First, fill in the transfer function of the continuous system, determine the sampling time interval, then convert it into the transfer function of the discrete system, and then determine the integral separation PID correction coefficients. Finally, input a sine signal and observe the system’s output signal.

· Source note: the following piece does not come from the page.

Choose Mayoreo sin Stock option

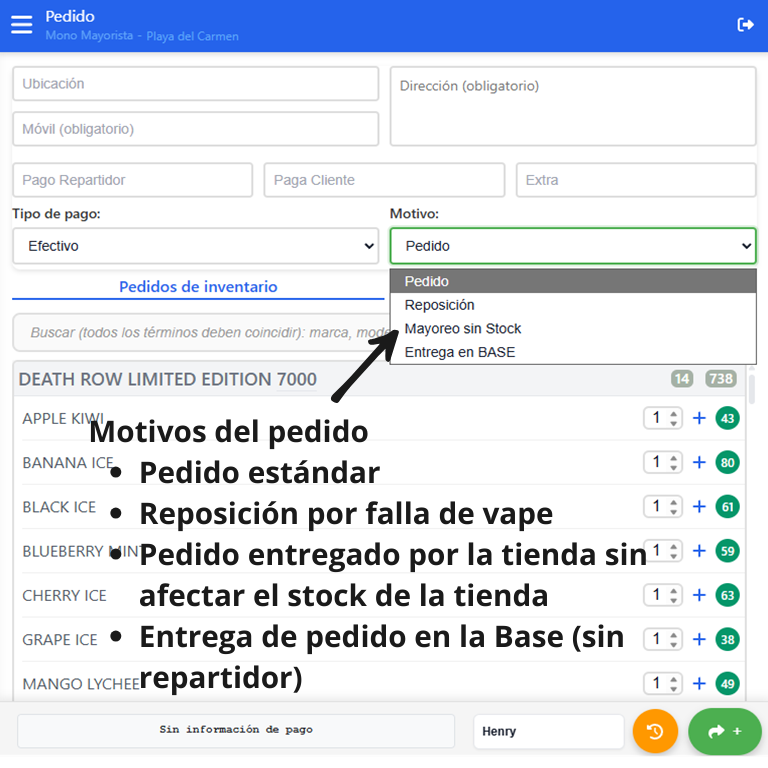(463, 328)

%% Integral Separation PID Correction Algorithm
%%%%%%%%%%%
clear all;
close all;
clc;
%%%%%%%%%%%%%
sampleTime1=0.01 ; %% Sampling time
sys1=tf(200,[50, 1], ‘inputdelay’,0.04); %% Continuous system
sysD=c2d(sys1, sampleTime1, ‘zoh’) ;
[num1,den1]=tfdata(sysD, ‘v’);
disp(‘Discrete system transfer function:’);
printsys(num1,den1);
inX1=0; %% Input delay variable
inX2=0;
inX3=0;
inX4=0;
outY1=0; %% Output delay variable
outY2=0;
outY3=0;
err0=0; %% Output error
err1=0; %% Output error
err2=0; %% Output error
Len=2000;
time1=zeros(1,Len);
inX=zeros(1,Len);
outY=zeros(1,Len);
u1=zeros(1,Len);
errOut=zeros(1,Len);
Kp=5.0; %% PID coefficient
Ki=0.1; %% PID coefficient
Kd=0.015; %% PID coefficient
w1=0.5; %% Sine frequency
coef1=1.0 ;
%%%%%%%%%%%%%
for k1=1:1:Len
time1(k1)=k1*sampleTime1 ;
inX(k1)=5.0*cos(2*pi*w1*k1*sampleTime1) ; %% 1.0;%%30.0; %%
outY(k1)=-den1(2)*outY1+num1(2)*inX4 ;
errOut(k1)=inX(k1)-outY(k1) ;
err0=err0+errOut(k1)*sampleTime1 ;
if 20 < abs( errOut(k1) ) && abs( errOut(k1) ) <= 30
coef1=0.9 ;
elseif 10 < abs( errOut(k1) ) && abs( errOut(k1) ) <= 20
coef1=0.6 ;
elseif 5 < abs( errOut(k1) ) && abs( errOut(k1) ) <= 10
coef1=0.4 ;
else
coef1=0.2 ;
end
%%%%%%%%%%%%%
u1(k1)=Kp*errOut(k1)+coef1*Ki*err0+Kd*(errOut(k1)-err1)/sampleTime1 ; %% PID correction
if u1(k1) >= 100
u1(k1) = 100 ;
end
if u1(k1) <= -100
u1(k1) = -100 ;
end
%%%%%%%%%%
inX4=inX3; %% Save input delay variable
inX3=inX2; %% Save input delay variable
inX2=inX1;
inX1=u1(k1); %% PID correction
outY3=outY2 ; %% Save output delay variable
outY2=outY1 ;
outY1=outY(k1) ;
err2=err1 ;
err1=errOut(k1);
end
figure(1);
plot(time1,inX,’b’,time1,outY,’r’);
title(‘Input and Output Curves.’);
xlabel(‘t(s)’);
ylabel(‘y’);
legend(‘Input x’, ‘Output y’);
figure(2);
plot(time1, outY-inX, ‘b’);
title(‘Output and Input Deviation.’);
xlabel(‘t(s)’);
ylabel(‘y-x’);
legend(‘y-x’);
disp(‘End.’);